**What is being asked**:
Your task is to copy each line of the listing that contains the word "Shirt".

**Information given**:

----

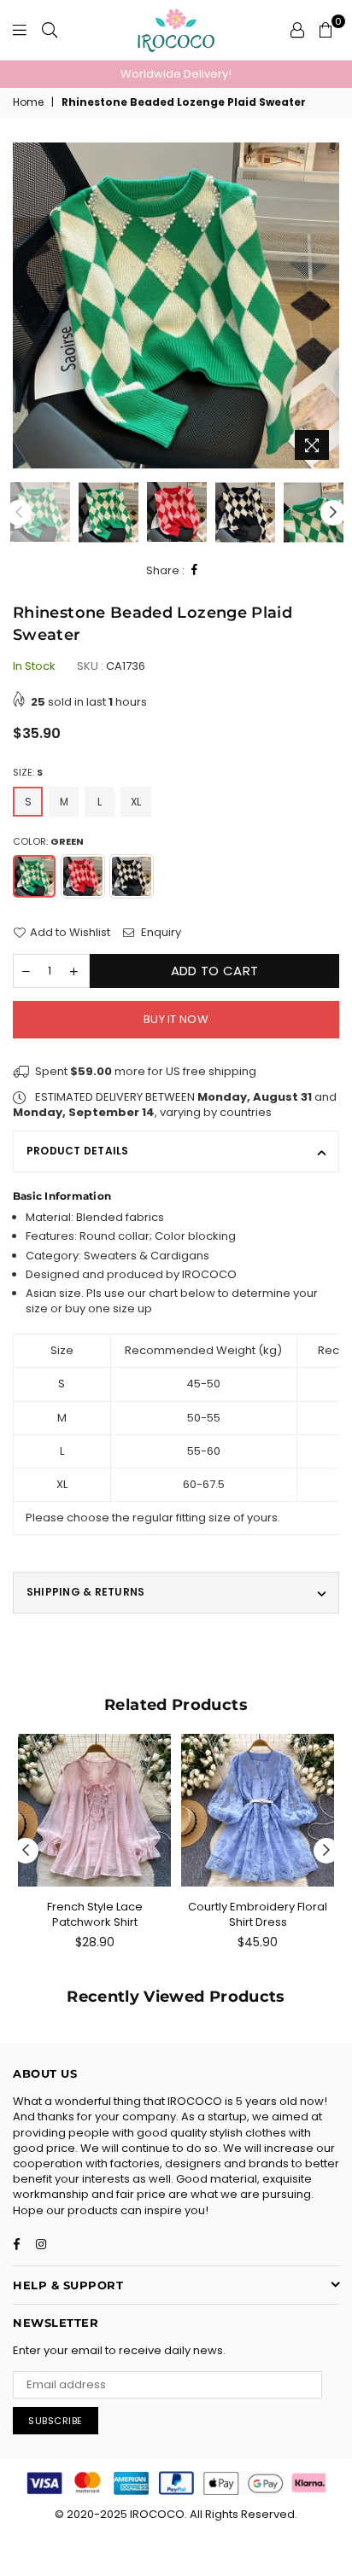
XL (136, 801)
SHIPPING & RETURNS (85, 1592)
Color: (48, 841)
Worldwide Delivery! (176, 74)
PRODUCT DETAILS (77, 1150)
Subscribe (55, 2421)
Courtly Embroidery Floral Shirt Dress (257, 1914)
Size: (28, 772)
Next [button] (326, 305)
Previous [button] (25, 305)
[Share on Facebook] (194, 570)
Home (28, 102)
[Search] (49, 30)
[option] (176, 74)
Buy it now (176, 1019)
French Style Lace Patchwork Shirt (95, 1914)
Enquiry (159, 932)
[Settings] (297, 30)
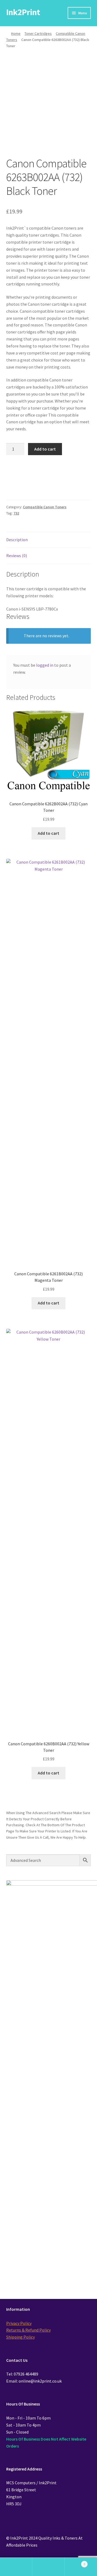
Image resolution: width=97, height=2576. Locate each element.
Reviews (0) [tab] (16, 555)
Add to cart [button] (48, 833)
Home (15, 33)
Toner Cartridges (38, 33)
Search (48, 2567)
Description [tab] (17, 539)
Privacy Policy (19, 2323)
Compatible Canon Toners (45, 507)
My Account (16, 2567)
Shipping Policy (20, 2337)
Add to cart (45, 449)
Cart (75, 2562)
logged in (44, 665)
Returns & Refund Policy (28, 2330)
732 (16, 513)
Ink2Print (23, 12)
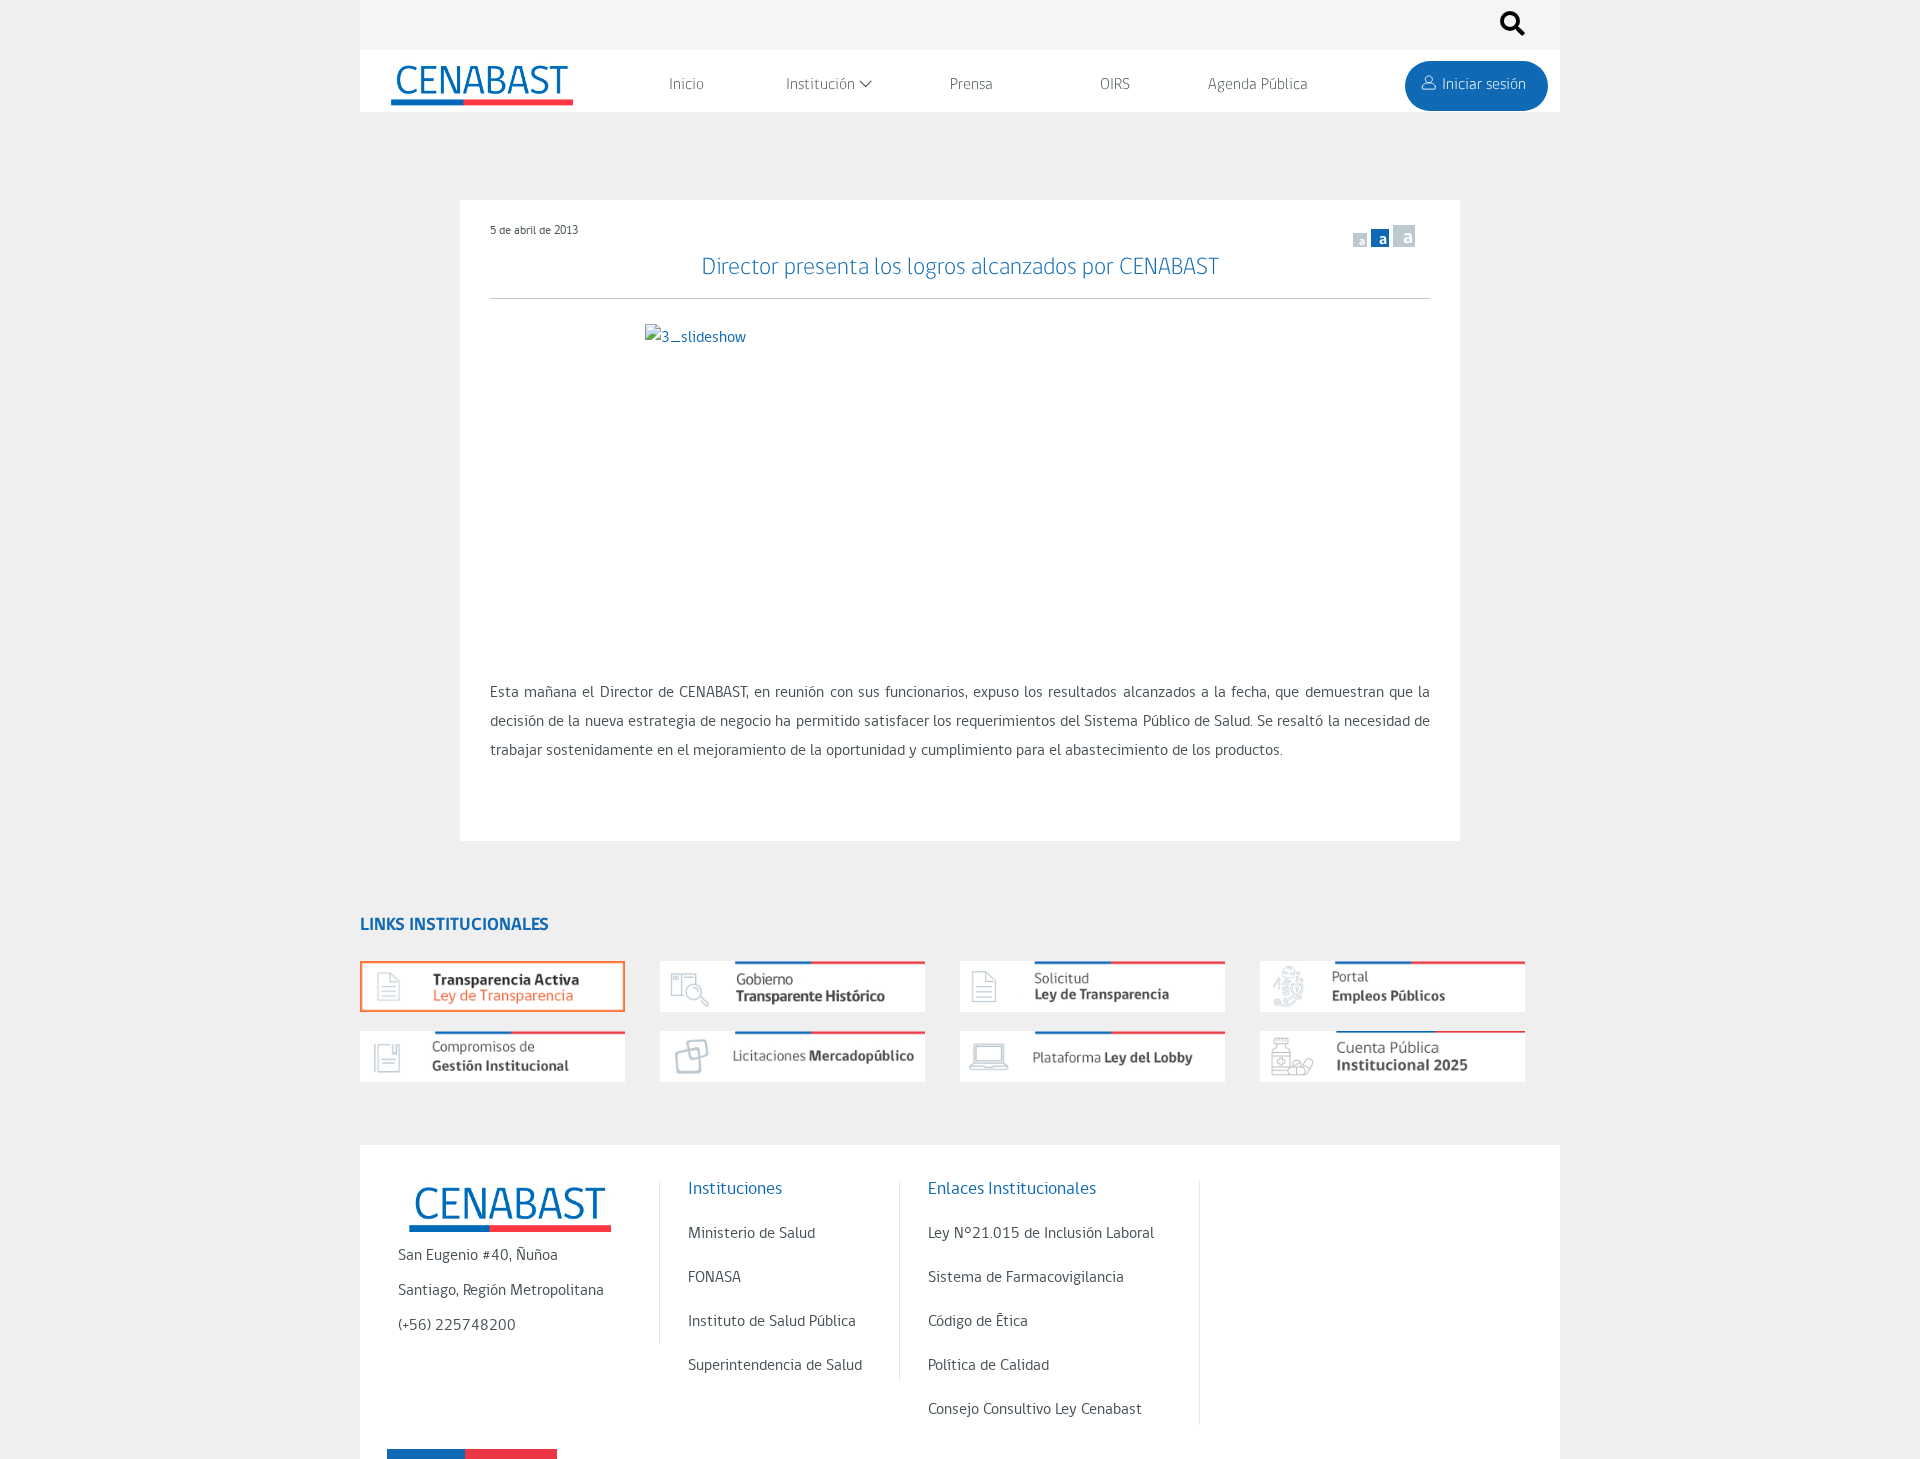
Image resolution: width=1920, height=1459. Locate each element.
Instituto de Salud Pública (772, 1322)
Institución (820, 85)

----

**Your solution**:
Courtly Embroidery Floral Shirt Dress (257, 1914)
French Style Lace Patchwork Shirt (95, 1914)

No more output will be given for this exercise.